I have been on the unpopular side of a political opinion before. A few years ago, I was one of the very few people publicly backing a governorship candidate in my state at a time when the consensus on Nigerian Twitter was that he was the wrong choice, or not interesting enough, or simply not the person the moment required. I said what I believed. I took the ratio. I kept saying it. The man won, and he has governed in a way that has largely borne out what I saw in him then, which is not a thing I say to feel clever about myself, only to say that I have some experience with what it feels like to hold a position while the crowd goes the other way, and what it feels like when that position is eventually vindicated without fanfare.
So when people inbox me now calling me a saboteur, a hater, a tool of the establishment, a sellout, I am mostly unbothered, because I have been here before. I know what it feels like to be wrong under social pressure versus what it feels like to be right under it, and right now I feel the second thing with the kind of quiet certainty that does not need an audience to sustain itself.

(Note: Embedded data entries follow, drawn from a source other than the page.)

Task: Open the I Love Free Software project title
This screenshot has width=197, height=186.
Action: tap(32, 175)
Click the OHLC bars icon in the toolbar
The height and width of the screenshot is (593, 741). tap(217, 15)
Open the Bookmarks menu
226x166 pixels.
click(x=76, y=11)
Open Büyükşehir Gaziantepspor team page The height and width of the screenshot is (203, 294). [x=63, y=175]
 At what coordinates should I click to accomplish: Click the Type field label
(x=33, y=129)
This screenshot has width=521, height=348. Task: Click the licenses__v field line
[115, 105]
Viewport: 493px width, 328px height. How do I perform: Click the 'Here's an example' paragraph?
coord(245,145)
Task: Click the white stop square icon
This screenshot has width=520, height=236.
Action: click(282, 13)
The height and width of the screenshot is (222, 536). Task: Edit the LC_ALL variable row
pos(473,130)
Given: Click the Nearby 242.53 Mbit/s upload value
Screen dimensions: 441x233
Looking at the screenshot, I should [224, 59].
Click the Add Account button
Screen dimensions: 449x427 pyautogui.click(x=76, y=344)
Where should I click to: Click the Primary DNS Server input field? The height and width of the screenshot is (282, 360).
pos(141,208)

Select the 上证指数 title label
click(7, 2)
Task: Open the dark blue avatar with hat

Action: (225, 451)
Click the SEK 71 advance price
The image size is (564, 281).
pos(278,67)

The man whose name I will not write has something around him that I do not trust, and I want to be careful about how I say this because it is not about hating him or wishing him ill, it is about governance, which is a specific and demanding thing that has very little to do with how many young people chant your name at rallies or how clean your reputation appears on the surface or how many think pieces have been written about what you represent for a generation. Governance is about the boring, unglamorous mechanics of running a complex state, managing competing and often violent interests, knowing which battles to fight and which to leave alone, building systems that outlast you, delivering services to people who will not thank you for it, and doing all of this inside a country that has spent decades perfecting the art of breaking idealists. I have watched this man in every forum I can find. I have read what he has said and, more importantly, what he has not said. I have looked at what he built when he had power and what quietly fell apart when the cameras left. I have listened to the answers he gives to hard questions and noticed how often those answers are long without being substantive, confident without being specific, and warmly received without actually saying anything that would bind him to a course of action. My honest assessment, arrived at slowly and revised several times before I settled on it, is that the gap between this man's appeal and his actual governing capacity is wide enough to swallow every hope that has been loaded onto him.

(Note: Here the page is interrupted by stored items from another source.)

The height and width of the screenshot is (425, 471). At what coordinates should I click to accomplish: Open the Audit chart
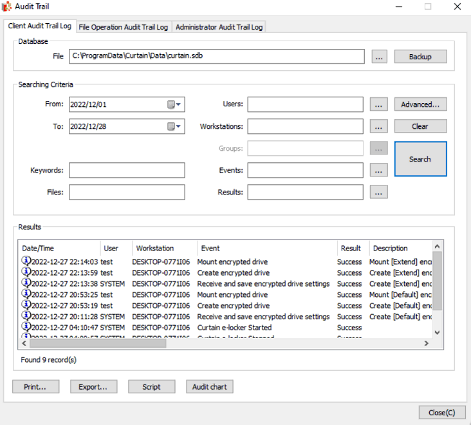click(x=210, y=386)
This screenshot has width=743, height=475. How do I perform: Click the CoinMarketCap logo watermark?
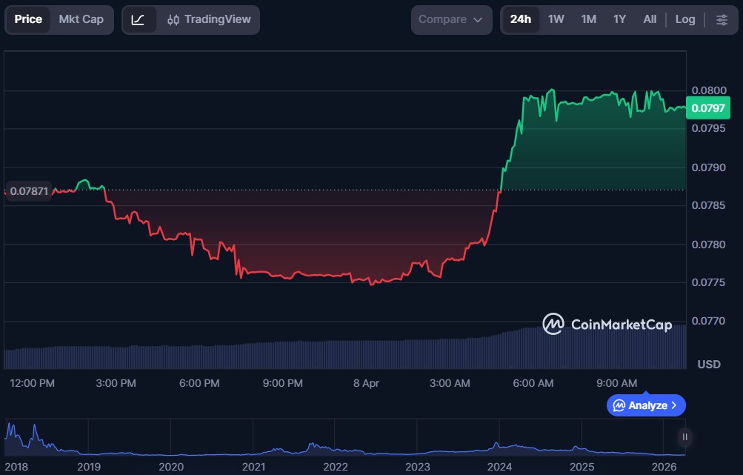pos(607,325)
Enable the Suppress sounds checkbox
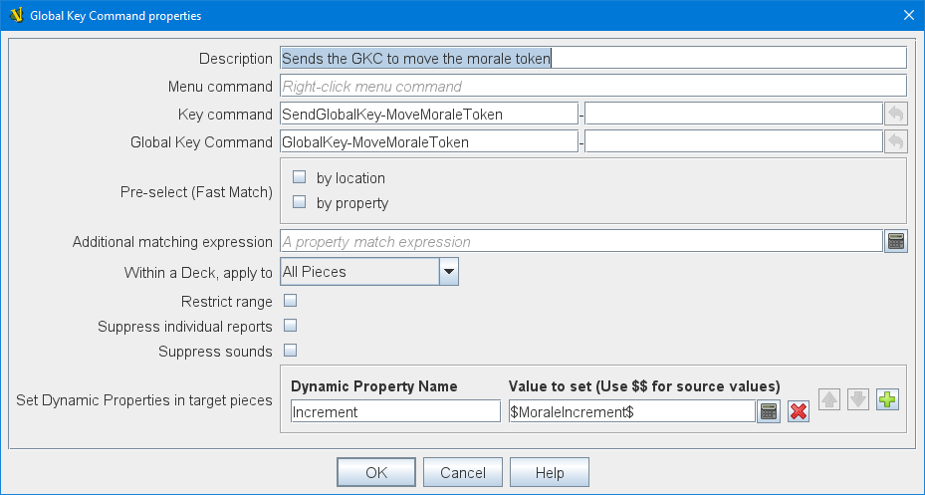Image resolution: width=925 pixels, height=495 pixels. (x=291, y=351)
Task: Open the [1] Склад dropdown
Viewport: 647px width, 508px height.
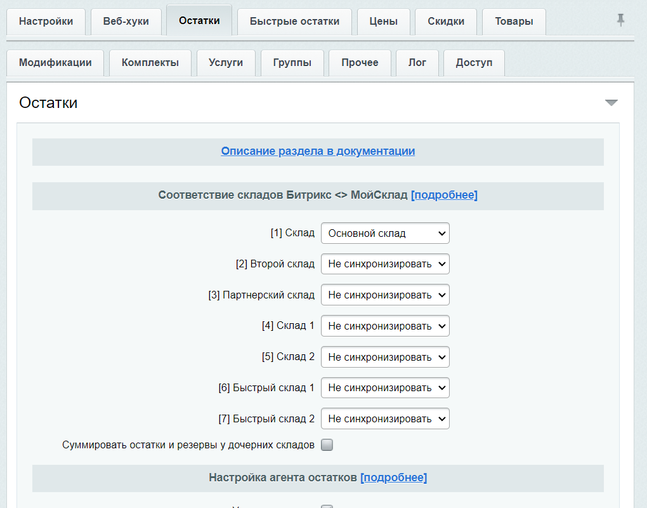Action: point(385,233)
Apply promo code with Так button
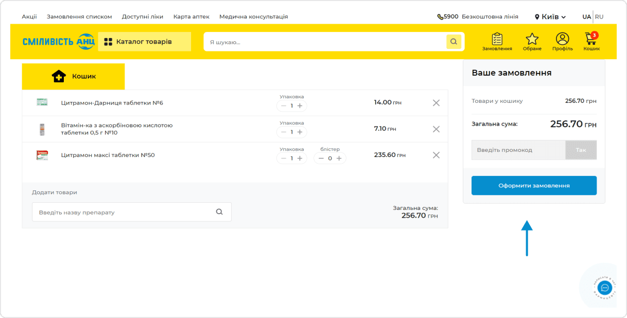The height and width of the screenshot is (318, 627). (x=581, y=150)
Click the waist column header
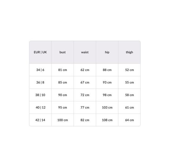This screenshot has width=170, height=167. [85, 52]
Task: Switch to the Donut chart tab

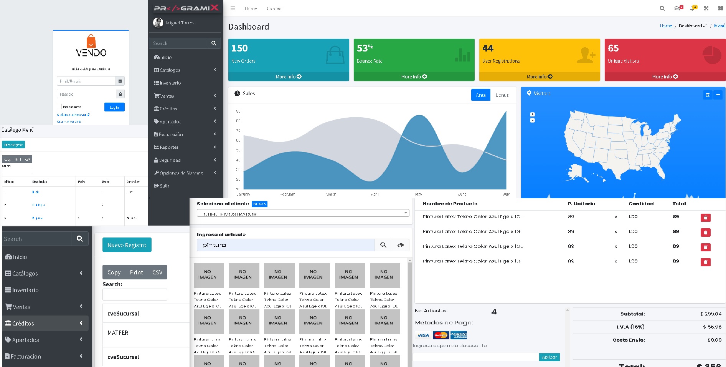Action: pyautogui.click(x=502, y=95)
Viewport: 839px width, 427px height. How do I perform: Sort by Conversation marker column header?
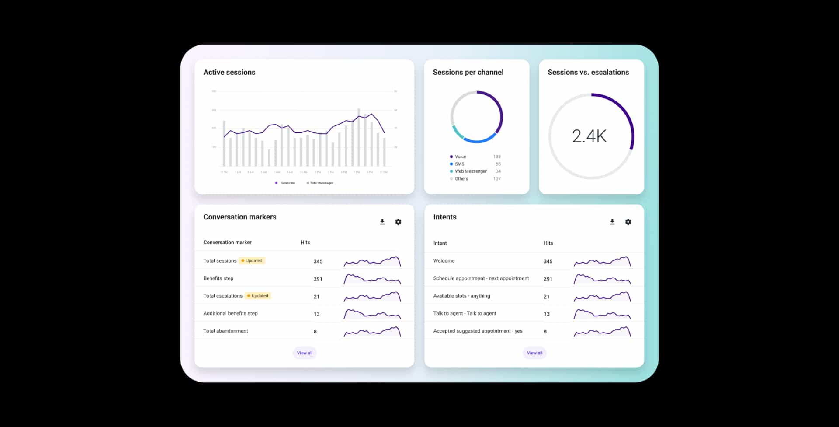tap(227, 243)
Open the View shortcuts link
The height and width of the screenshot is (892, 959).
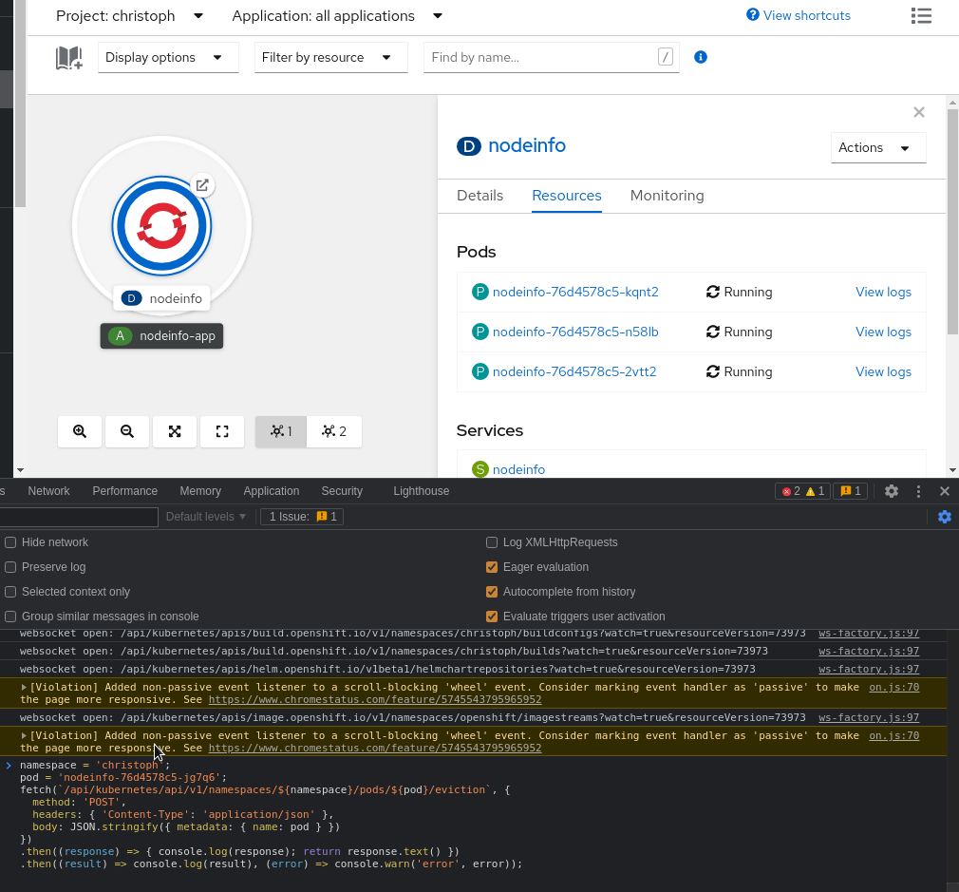click(x=799, y=15)
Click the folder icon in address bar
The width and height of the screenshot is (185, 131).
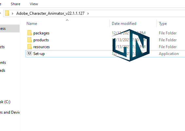point(7,13)
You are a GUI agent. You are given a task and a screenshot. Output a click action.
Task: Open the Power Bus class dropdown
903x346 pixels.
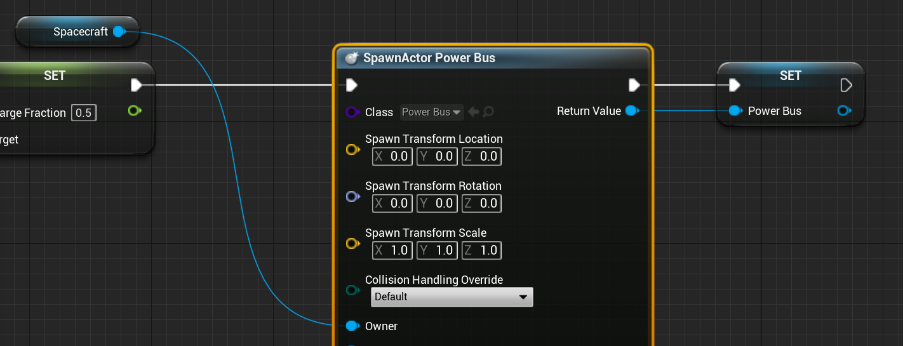click(x=432, y=112)
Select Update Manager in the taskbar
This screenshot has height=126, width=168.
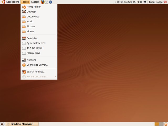(x=22, y=124)
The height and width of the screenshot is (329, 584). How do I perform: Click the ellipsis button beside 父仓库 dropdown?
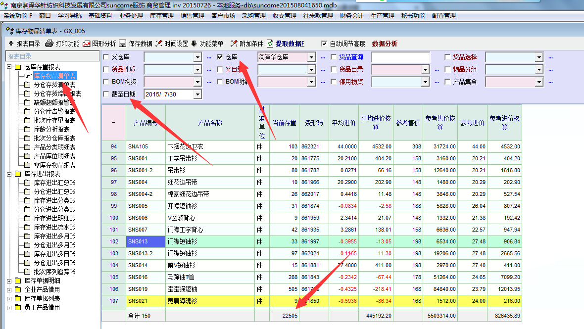[x=209, y=57]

That is not a comfortable thing to write. I am aware that some of the people who will read this and feel anger are people I know personally, people whose intelligence I respect, people who have made the decision I have not made and believe in it with something close to religious conviction. I do not think they are stupid. I think they want something real badly enough that they have decided this man is the vessel for it, and I understand the feeling because Nigeria has a way of exhausting you into needing a symbol, and he arrived at the right time with the right optics and the right biography and the right enemies, and that combination is intoxicating if you let it be. But a symbol is not a plan. An image is not a record. And the record, when you sit with it honestly rather than selectively, is not the record of a man who is ready to govern 200 million people through the specific and grinding difficulty of what Nigeria actually requires right now.
His followers will say I have been paid. They will say I am afraid of him and the no-nonsense future he will bring. They will say I represent exactly the kind of stale thinking that has kept Nigeria in this condition, which is a remarkable accusation to level at someone who is simply asking that a candidate be evaluated on the basis of demonstrated competence rather than Twitter momentum. I have noticed that the loudest voices in his corner are often the most allergic to that kind of scrutiny, and I have noticed that the movement around him has developed a theology of its own, where to question is to betray, where evidence that complicates the narrative is dismissed as propaganda, where the devotion itself has become the point rather than what the devotion was originally for. That is not a political movement anymore. That is something else, and it does not end well, and the people who will suffer most when it does not end well are not the ones currently in my DMs.
I believed once when it cost me. That belief turned out to be right. I do not believe now, and the not-believing also costs me, and I am at peace with that cost because the thing I am protecting is not a political position. It is the right to look at a man clearly and say what I see, without apology, without the need for the crowd to agree before I trust my own eyes. I owe him nothing. I owe his followers less. What I owe, to myself and to whatever small audience reads what I write, is honesty, even when honesty is the lonelier choice.
The insults will keep coming. I will keep reading them. I will feel nothing in particular.